I want to "destruct" this so that I have Q r as the goal with P r as a hypothesis. What is the best way to achieve this ? In the past, I have achieved what I wanted by

pose (f x).

and then simplifying.

Per request here is some simplified code.

Parameter T:Type.
Parameter P:T -> Prop.

Axiom A : {t:T|P t}.

Definition myvar:T.
  destruct A.
  exact x.
Defined.
Theorem B : P myvar.

Answer 1

unfold myvar; destruct A.

will solve your goal in this particular case.

In general, the destruct tactic can be used with with any term and it will try to abstract the term out and destruct it. However, note that this may fail sometimes, particularly when using dependent types.
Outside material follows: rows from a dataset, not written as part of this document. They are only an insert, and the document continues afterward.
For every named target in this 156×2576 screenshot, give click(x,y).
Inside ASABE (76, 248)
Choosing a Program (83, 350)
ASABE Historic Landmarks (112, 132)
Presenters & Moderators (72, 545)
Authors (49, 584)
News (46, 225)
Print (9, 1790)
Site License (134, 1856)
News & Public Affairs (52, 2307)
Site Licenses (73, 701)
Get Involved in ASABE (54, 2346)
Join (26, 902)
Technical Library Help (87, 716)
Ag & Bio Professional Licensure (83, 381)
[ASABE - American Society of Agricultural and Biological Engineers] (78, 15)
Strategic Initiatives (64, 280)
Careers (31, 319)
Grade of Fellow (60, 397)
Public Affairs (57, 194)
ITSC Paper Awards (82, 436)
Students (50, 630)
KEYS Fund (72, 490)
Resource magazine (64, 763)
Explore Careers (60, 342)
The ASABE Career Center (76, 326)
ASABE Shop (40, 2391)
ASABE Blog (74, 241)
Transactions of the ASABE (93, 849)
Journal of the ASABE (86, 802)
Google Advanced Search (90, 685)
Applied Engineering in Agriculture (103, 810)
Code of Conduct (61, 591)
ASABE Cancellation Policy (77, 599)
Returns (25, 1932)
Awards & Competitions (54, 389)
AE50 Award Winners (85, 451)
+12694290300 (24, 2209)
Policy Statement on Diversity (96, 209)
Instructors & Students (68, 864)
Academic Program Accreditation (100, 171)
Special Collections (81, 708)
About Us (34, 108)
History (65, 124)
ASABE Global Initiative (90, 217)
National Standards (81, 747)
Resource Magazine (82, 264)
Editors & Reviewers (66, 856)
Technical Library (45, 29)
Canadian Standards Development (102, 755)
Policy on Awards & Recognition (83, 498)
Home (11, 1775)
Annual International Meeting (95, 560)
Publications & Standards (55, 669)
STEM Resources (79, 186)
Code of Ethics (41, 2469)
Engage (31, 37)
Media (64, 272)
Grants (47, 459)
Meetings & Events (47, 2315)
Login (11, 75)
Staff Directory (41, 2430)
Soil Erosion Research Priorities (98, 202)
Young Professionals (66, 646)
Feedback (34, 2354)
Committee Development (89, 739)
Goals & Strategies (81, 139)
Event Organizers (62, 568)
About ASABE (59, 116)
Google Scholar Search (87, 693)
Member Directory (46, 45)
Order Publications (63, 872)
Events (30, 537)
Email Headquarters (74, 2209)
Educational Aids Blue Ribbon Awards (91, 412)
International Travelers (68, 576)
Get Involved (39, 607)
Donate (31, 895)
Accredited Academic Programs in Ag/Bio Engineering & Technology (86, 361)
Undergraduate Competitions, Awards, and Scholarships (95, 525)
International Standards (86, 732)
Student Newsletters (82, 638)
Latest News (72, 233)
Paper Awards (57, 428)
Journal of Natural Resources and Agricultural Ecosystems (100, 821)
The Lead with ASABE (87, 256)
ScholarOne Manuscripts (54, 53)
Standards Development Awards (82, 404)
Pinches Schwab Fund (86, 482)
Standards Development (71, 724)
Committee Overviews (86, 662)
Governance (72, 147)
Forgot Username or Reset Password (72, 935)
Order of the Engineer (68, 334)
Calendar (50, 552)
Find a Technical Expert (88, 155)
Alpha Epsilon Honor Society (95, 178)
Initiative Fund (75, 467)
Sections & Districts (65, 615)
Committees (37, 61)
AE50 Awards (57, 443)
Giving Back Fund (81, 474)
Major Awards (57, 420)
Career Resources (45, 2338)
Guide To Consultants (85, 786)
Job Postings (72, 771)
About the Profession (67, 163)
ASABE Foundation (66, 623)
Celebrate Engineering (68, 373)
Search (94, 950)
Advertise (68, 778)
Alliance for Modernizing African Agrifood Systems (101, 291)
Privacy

The reason is that destruct uses the gallina match underneath, and in Coq, pattern matching may lose some typing information if not done carefully, search for "Convoy Pattern" for more information.

Answer 2

You can name the 'outputs' of a destruct tactic if you want:

(* Stupid definitions to create a minimal example *)
Parameter A: Set.
Parameter P Q: A -> Prop.
Definition f (x: A) : {r | P r }.
Admitted.

Goal (forall x, let (r, _) := f x in Q r).
intro x.
destruct f as [r hr]. (* you goal has now r: A and hr : P r as premises *)
Abort.

Edit: more info after comment. If you don't name them, Coq will do it automatically for you using a scheme based on xi variables ( x0, x1, ... ). You can only force the naming of the first variable if you don't care about the name of the second part using destruct f as [r].